Bell Ringing

The Bells of Bradpole

Bradpole bells viewed from below   Bradpole Bell   Bradpole Bellringers

Church bells are a part of England’s essence. For centuries they have called people to worship, to celebrate, sometimes to mourn; they ring out the old year and ring in the new; half muffled, they call the nation to remember at Armistice Day. Ringing is a ministry, reminding people that the church is there for them; many ringers experience a vivid sense of continuity with the past, especially in the older towers.  For many it is also a hobby bringing pleasure, travel, fellowship and a growing circle of new friends.

Because of the way they are hung (full circle), the swing of English bells can be controlled in either direction and the changes can be methodical where continental bells cannot. The art of ringing, therefore, consists in learning to use this control to produce a good sound. No great strength is needed but like other instruments bells demand a high level of commitment. There is a good recording of Bradpole bells on You Tube (; the piece is a Quarter Peal, at least 1260 changes, and takes over 45 minutes but you don’t have to listen to all of it.  Another You Tube item, Summer Steeples by Peter Hayward (, was inspired by our bells and features a short video of the Ringers at work in 1995.

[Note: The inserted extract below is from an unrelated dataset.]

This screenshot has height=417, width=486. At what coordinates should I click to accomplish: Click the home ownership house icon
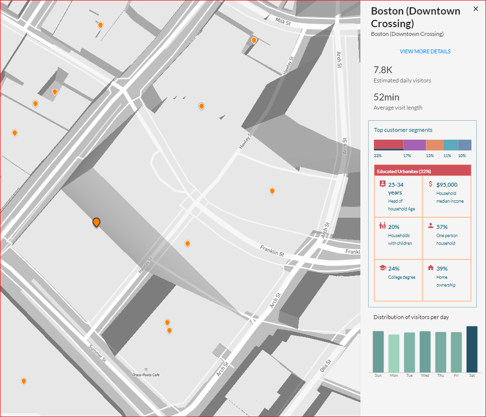[x=430, y=268]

Bradpole has had bells at least since the sixteenth century. A fine ring of eight was established in 1911 and rehung in 1981. For details of the bells and ringers, please refer to Heard But Not Seen by Ivan Andrews (available in Bradpole Church).

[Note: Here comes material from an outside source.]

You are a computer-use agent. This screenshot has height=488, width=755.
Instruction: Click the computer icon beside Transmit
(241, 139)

The Bradpole schoolmaster of 1910, Thomas Hervey Beams, worked tirelessly until about 1930 to improve ringing in West Dorset. With others, he set up the West Dorset Branch (some 25 towers) of the Salisbury Diocesan Guild of Ringers. It would be fair to say that Mr Beams’ enthusiasm still inspires and drives Bradpole – not so much ‘to be the best’ as to promote the art and to help people who want to learn and improve.

Bradpole Tower practice is from 7.30pm – 9pm each Tuesday.  8 bells, ground floor ring.  Ringing takes place for Sunday services, weddings and other special events during the year.  Visitors always welcome.  Contact:  Wendy Carnell (Tower Correspondent) on 01308 420716.

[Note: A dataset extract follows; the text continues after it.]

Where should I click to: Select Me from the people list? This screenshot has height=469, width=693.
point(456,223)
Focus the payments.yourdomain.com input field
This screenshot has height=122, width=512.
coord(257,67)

After the church extension project of 2003 it was possible to launch a Ringing Centre at Bradpole; with the aid of modern technology we can practise whenever we wish without disturbing the neighbours. The Centre is active in providing training for ringers from West Dorset and from further afield.

On Wednesday 11th April 2018 The Society of Royal Cumberland Youth rang a full peal consisting of just over 5,000 different changes. The Society was founded in 1747, and although many of it’s activities are based in London, the membership is national and worldwide. Eight members – five from Dorset and three from Hampshire – took part to ring the peal, involving about three hours of continuous ringing.